I couldn't get access to UTV to log a problem.

as I mentioned though I had this problem for sure late last night & again late some other night during the week.


----------



## ClubMan (3 Nov 2006)

Don't mind me - I'm just rambling...

If you connect to  that should get you to _UTV _and you should be able to log a tech support issue. Perhaps the more _UTV _customers affected by connectivity problems who do this the better?

Update: oops - the link doesn't work unfortunately...


----------



## errigal (4 Nov 2006)

yes, same problem since last night.

glad im not the only one

using vodafone isp here...for the moment


is there a support number that answe s at the weekend ?


----------



## ninsaga (4 Nov 2006)

I have their admin number..rang it last night & stated the office was closed...just tried it there & am getting the busy tone!

ninsaga

Update: have their tech support number - also engaged - they havn't done pulled a 'SMART Telecom ' stunt now have they? 
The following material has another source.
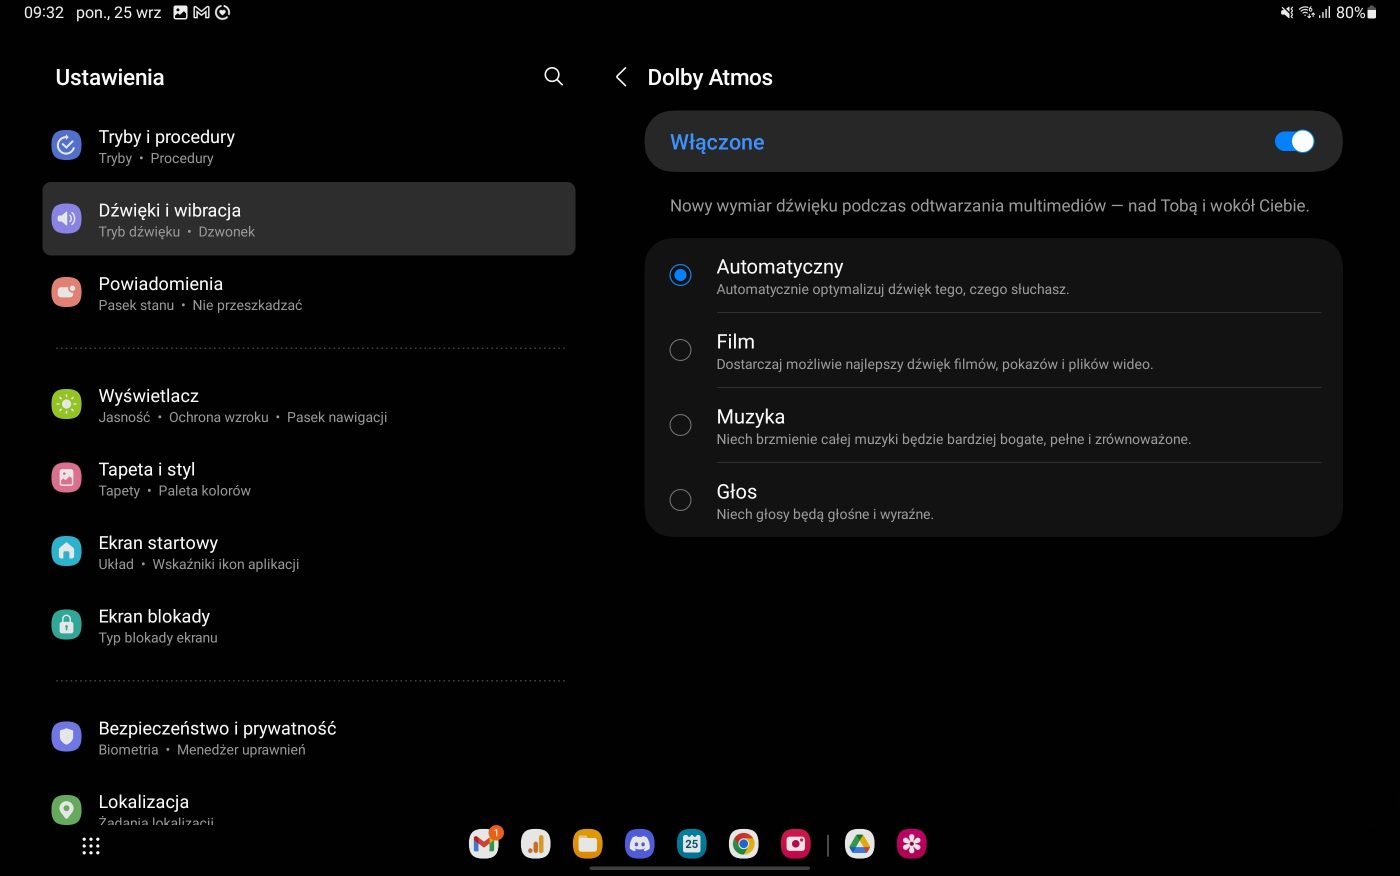Open Gmail from the taskbar
The height and width of the screenshot is (876, 1400).
(484, 844)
Have a request for non UTV users..... could you kindly log goto http://u.tv/support/status/ & see if they have posted anything about service disruption... there's a couple of us flying blind here at the moment. Thanks


----------



## Amygdala (4 Nov 2006)

Disclaimer:As I am an amateur in such matters what I am about to suggest should be verfied before trying.
Would changing from a dynamic to static IP address help and if not why?


----------



## MugsGame (4 Nov 2006)

Nope. The problem wasn't with local IP addresses; it was with translating remote host names to destination IP addressses.
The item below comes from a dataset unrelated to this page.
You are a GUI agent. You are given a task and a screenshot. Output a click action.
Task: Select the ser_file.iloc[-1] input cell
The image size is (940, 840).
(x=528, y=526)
The UTV DNS servers are answering requests now. I had the same problem last night.


----------



## ninsaga (4 Nov 2006)

Its alive...its alive captain!


----------



## Blinder (5 Nov 2006)

Trouble again today the utv dns servers. I have just written them a strongly worded email complaining to them.

But in the meantime, could someone ping http://u.tv/ and post the IP address please

thanks


----------



## Blinder (5 Nov 2006)

I managed to sort this out by changing by DNS server on my router. I am now using OpenDNS.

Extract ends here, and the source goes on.